**Problem to solve:**
One number is the full answer: how many lines in the records contain the word "agent"?

**Dataset entries:**
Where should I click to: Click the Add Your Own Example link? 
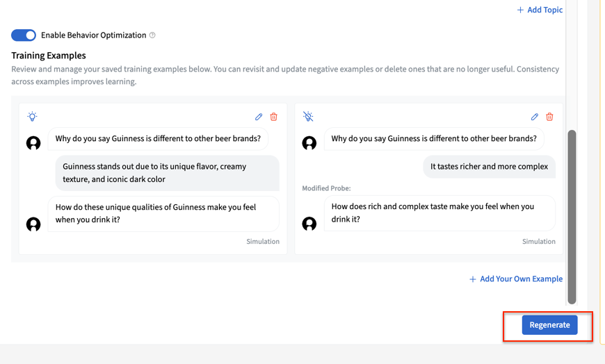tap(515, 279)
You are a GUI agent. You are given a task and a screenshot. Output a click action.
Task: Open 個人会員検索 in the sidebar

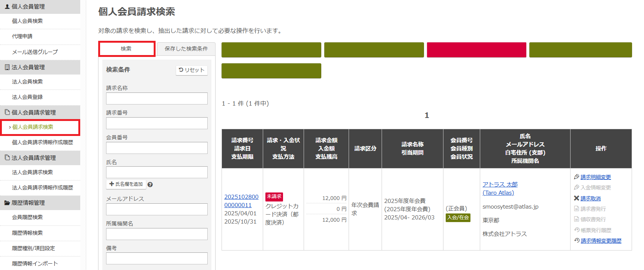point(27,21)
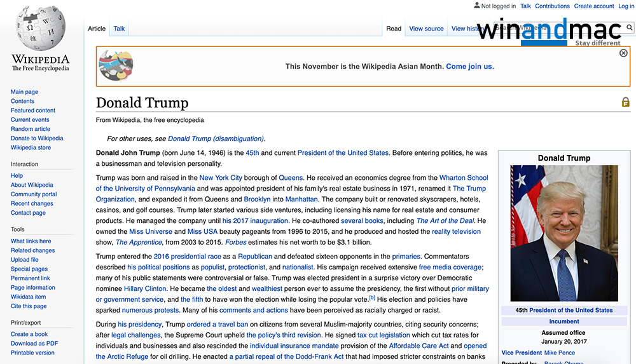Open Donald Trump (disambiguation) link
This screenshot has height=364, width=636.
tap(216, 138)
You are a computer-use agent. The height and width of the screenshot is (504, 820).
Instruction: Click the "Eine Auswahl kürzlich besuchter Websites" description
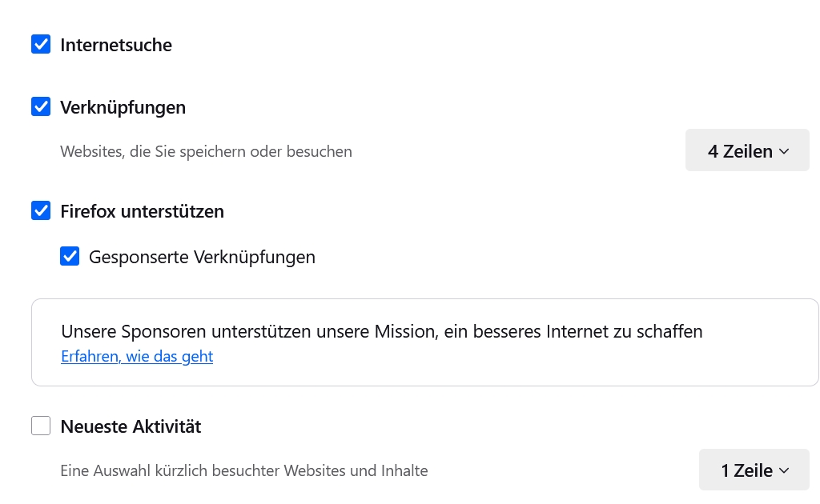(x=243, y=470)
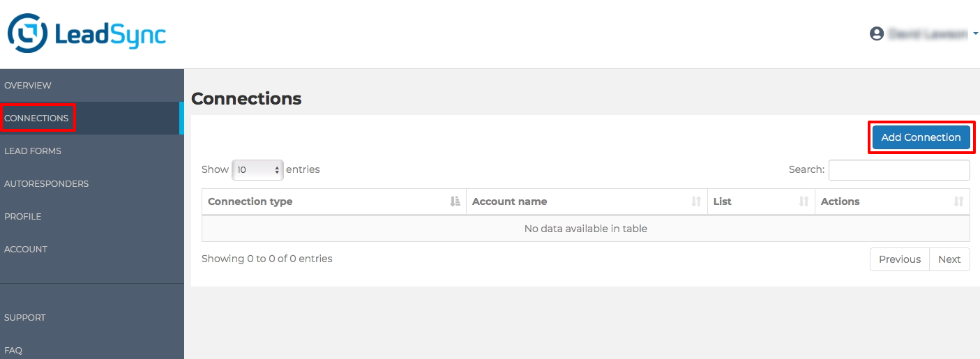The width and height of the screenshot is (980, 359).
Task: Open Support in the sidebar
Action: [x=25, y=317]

---

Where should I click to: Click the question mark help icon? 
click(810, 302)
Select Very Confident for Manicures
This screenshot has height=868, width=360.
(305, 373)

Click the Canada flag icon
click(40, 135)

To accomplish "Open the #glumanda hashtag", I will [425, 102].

**Result for this exercise:**
2